Com isso, Moura buscou historicizar e interpretar o negro enquanto sujeito ativo da implementação e desmanche do que ele chamava de modo de produção escravista, ao notar que a contradição fundamental dessa sociedade era entre senhores de escravos e escravizados, dada a necessidade ininterrupta de produzir mercadorias.

A partir daí, Moura inseriu-se de modo sólido na controvérsia com a historiografia da escravidão que situava o negro como passivo e/ou degenerado. Sempre preocupado com uma teoria que se conformasse numa verdadeira sociologia da práxis, que superasse uma “nação inconclusa”, foi crítico do “pensamento social subordinado”, seja ele situado como uma imparcialidade científica (inexistente) ou expresso por uma ideologia racista racionalizada.

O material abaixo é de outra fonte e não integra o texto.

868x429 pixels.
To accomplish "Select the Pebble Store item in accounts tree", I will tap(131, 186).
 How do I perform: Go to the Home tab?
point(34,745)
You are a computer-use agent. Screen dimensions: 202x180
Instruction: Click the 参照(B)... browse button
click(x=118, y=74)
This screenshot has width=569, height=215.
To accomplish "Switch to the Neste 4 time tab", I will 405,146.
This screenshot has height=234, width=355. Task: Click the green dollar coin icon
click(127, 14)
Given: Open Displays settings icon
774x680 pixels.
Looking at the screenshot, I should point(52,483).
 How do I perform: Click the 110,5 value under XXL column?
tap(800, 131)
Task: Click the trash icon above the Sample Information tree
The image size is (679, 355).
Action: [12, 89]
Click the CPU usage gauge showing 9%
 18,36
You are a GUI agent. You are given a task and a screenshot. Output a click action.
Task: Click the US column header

Será na Bahia que Clóvis Moura terá maior contato com o marxismo, a partir de seu ingresso nas fileiras do Partido Comunista Brasileiro (PCB), em 1945, um ano após iniciar carreira jornalística num jornal diário da organização. Alguns anos depois, em São Paulo, integraria a Frente Cultural do PCB, que reunia intelectuais como Caio Prado Junior. Em 1962, integra o grupo que rompe com o PCB e funda o Partido Comunista do Brasil. A partir das décadas de 1970 e 1980, Moura estreitará seus laços com organizações do movimento negro, como o MNU e a UNEGRO. Em 1975, foi decisivo na fundação do Instituto Brasileiro de Estudos Africanistas (IBEA), no qual exerceria a presidência.

Moura teve sua vida intelectual construída fora da academia – e sempre na direção de construir uma sociologia da práxis negra, em detrimento de uma práxis escolástica-acadêmica. Trabalhou sempre como jornalista, profissão com a qual conciliou com sua atividade de pesquisador, a militância política e a participação em diversos seminários e congressos.

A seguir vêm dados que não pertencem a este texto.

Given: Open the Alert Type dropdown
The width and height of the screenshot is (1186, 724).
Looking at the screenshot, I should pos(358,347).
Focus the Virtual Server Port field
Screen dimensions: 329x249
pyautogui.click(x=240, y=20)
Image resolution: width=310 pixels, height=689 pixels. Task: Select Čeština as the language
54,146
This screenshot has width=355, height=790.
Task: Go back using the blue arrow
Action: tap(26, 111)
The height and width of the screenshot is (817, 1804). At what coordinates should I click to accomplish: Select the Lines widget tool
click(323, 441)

É na década de 1980, a partir do recebimento do título de Doutor Notório Saber da Faculdade de Filosofia, Letras e Ciências Humanas da Universidade de São Paulo (USP), que Moura se integrará mais entre os círculos acadêmicos paulistanos, inclusive participando como examinador de bancas de mestrado e doutorado na USP e na Universidade Estadual de Campinas. Isso, é claro, sem nunca perder sua veia marxista voltada para a interpretação e mudança do real: algo que Moura permaneceu articulando criticamente até sua morte, em São Paulo, em dezembro de 2003.